The Helix is the second-generation product of a company Leng started in 2009, designing an electric aircraft that could take off vertically without gasoline. He flew the real version himself in 2011, called it BlackFly, and refined it quietly as the company relocated to the Bay Area in 2014 and emerged from stealth to reveal BlackFly publicly in 2018. That design became the foundation for Helix. Ken Karklin took over as CEO in 2022 and moved the company from experimental flights toward customer reservations and structured training, supported by a staff now exceeding 100 full-time employees.

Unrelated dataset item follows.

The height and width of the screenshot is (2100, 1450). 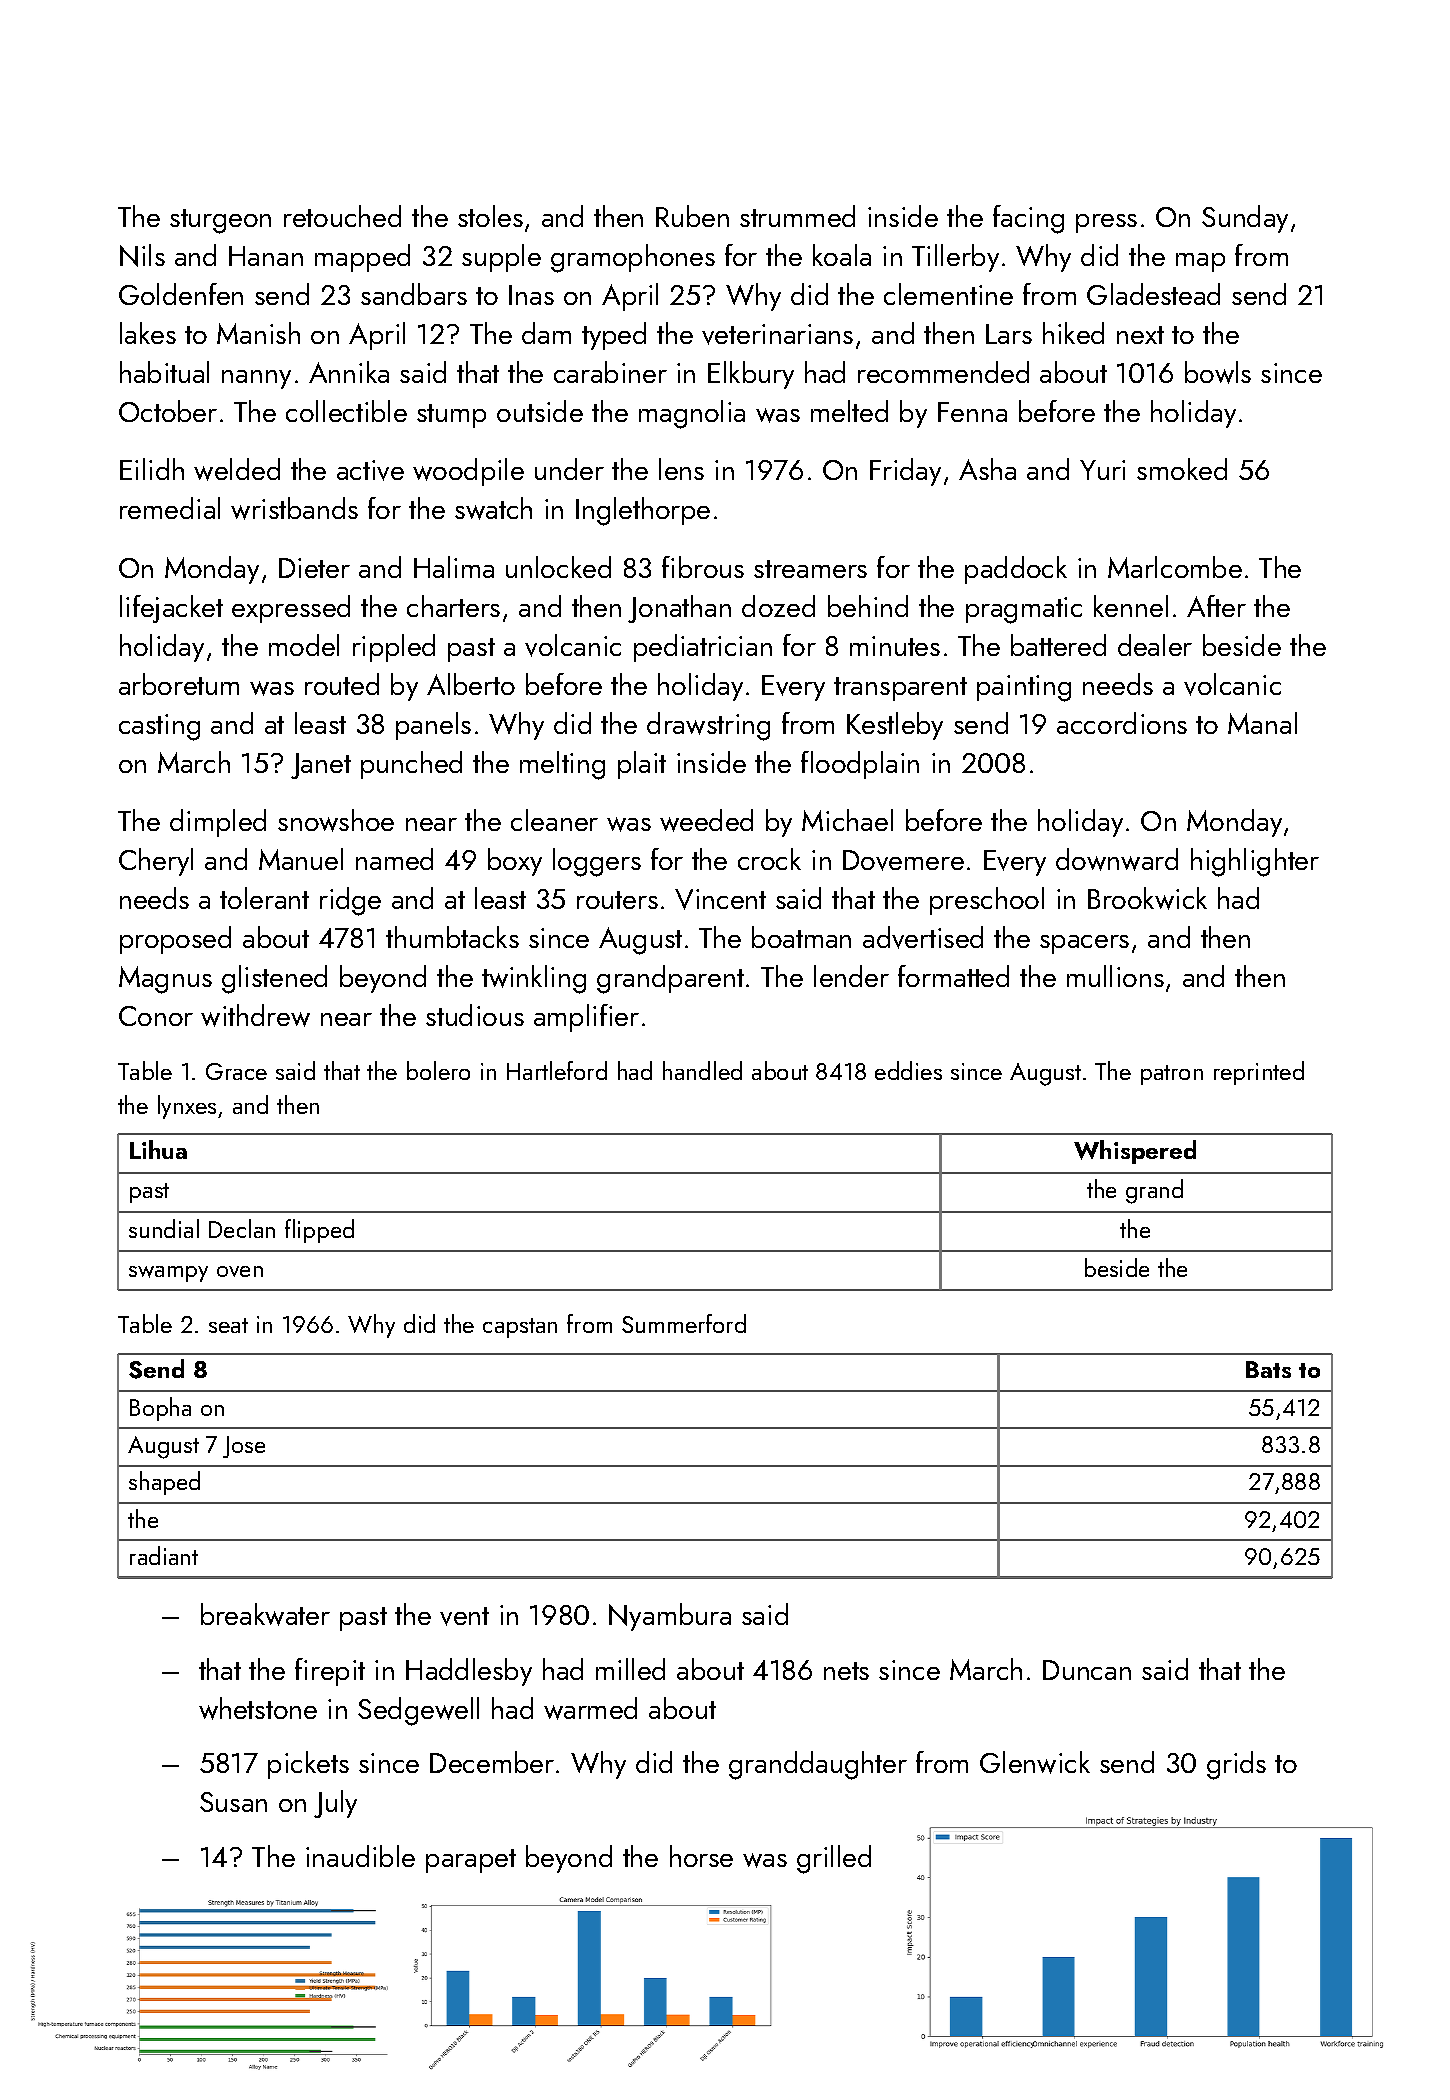 I want to click on shaped, so click(x=164, y=1483).
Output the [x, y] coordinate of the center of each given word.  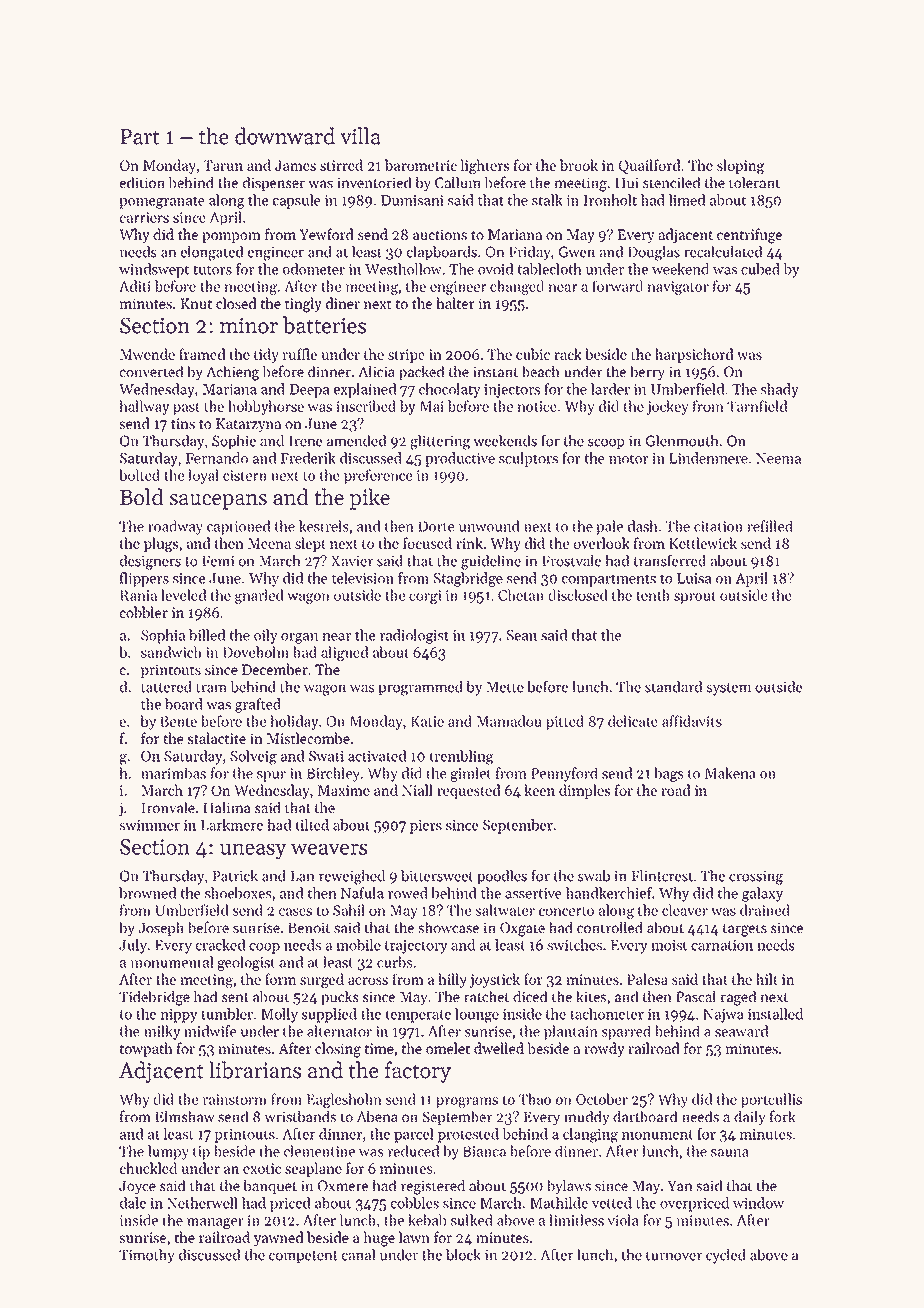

Karklin has sketched a three-segment market: personal use, public safety, and defense. "You're going to see business generated by all three," he said. "We talk about recreation and short hop travel, and sometimes folks can be a little dismissive about that. I think that's a huge mistake." But the regulatory infrastructure for any of those three segments remains thin. Urban landing pads do not exist at scale. Airworthiness rules specific to eVTOLs are still being written. Pivotal has not published a cost-per-mile figure against rideshares or EVs, has not specified a safety certification milestone, and has not clarified whether Helix pilots need an existing private license, a new eVTOL-specific credential, or something else entirely.
The company addresses noise and airspace concerns in principle. "Earning public trust is essential to making electric aviation part of everyday life, and noise is a key factor," Pivotal said in a statement. Without published decibel measurements or third-party community noise studies, that commitment remains aspirational.
Internationally, the competitive clock is running. China's EHang has received government certifications to operate autonomous eVTOLs and plans to launch sightseeing flights in several cities. Dubai expects to begin Joby Aviation air taxi service as early as this year. Archer's Midnight, backed by Stellantis and United Airlines and built to carry four passengers on 60- to 90-minute trips, completed its first test flight outside the United States at Abu Dhabi's Al Bateen Executive Airport in July 2025. U.S. Transportation Secretary Sean Duffy, in a Department of Transportation video, framed the moment with urgency: the new aircraft "are going to make the airspace far more interesting and far more fun, and we have to be prepared for that." The industry still faces significant technical, regulatory, and economic hurdles.
Pivotal's reservation list may confirm there is a $200,000 market for the promise of certified personal flight. The specifications, safety targets, and FAA timeline will determine whether the promise can be kept.